The massive security deployment the interior minister says will now be effected in Karachi appears to come a little late in the day. Had the 3,000 additional security personnel been put in place a little sooner, we could have avoided the frenzied violence that led to 90 people being killed within days. The calm that has descended since is an uneasy one, with 'occasional' deaths still being reported. Mr Rehman Malik's announcement comes after a flurry of meetings in the city. Sindh Home Minister Dr Zulfiqar Mirza, who accompanied Mr Malik during his press conference in Karachi on Friday, has been holding meetings with the ANP and the MQM. He has warned all political groups to avoid hurling accusations against each other. There is talk now of "targeted action" – instead of an operation – against criminals and mafias. Mr Malik and Dr Mirza also tell us that intelligence agencies are now closing in on targets – but given that such claims have been made before, it is probably wise to wait and see if the actions now taken can restore peace on the streets and allow life to return to normal in a city that has seen regular bouts of violence this year.

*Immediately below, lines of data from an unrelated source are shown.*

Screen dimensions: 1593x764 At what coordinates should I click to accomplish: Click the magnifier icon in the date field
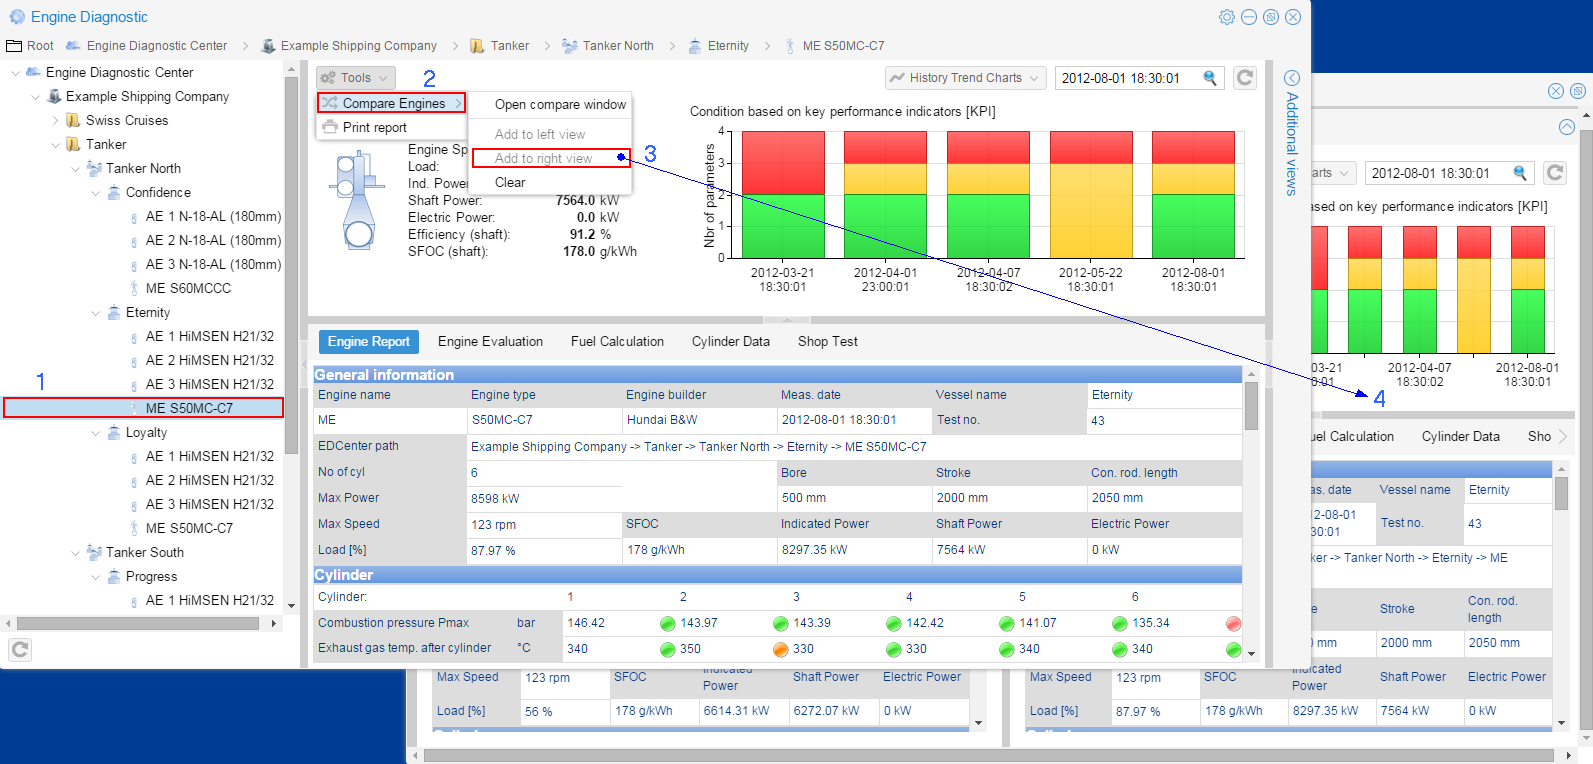1210,78
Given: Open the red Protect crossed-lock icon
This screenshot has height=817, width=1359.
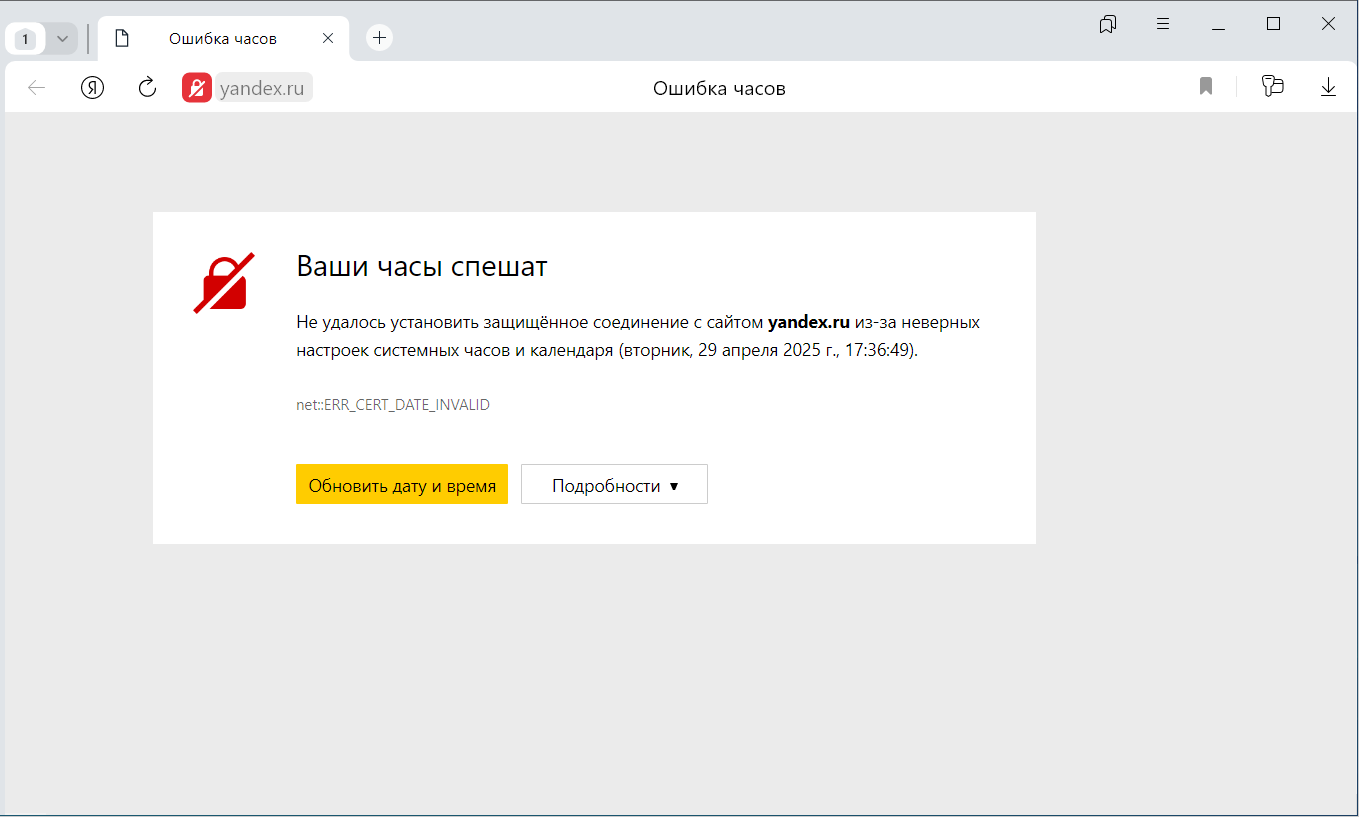Looking at the screenshot, I should [x=197, y=88].
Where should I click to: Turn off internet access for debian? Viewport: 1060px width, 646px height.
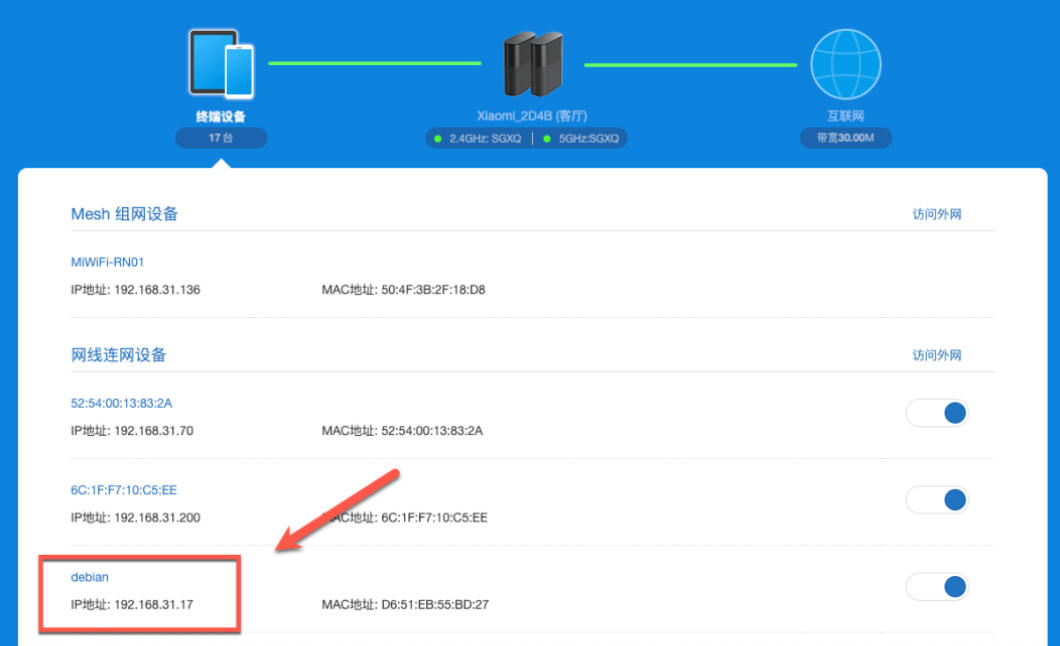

We must hope that this time round intelligence and security agencies are able to perform the duties they have been entrusted with. So far there has been an element of mystery about who is responsible for the mayhem in Karachi. Land-grabbers have been blamed for some of the violence, but it seems unlikely that criminal elements could have acted alone. What we badly need is far more intelligence on what is happening and why. The failure on this count has, to a large extent, been responsible for the continuing unrest and the suffering it has caused. The fact that Mr Malik has also been actively engaged in previous meetings intended to stop the violence does little to build confidence. He did not succeed then. What guarantee is there that this time things will be any different? For success to come it is essential that

all the key parties back initiatives and make their own efforts to end the violence. Their cooperation is an essential ingredient. This, more than anything else, will determine what happens next. While moving in more security personnel is necessary at this point – it is also important that they be given specific instructions on what they are to do. Merely stopping innocent commuters at barricades will not serve any purpose.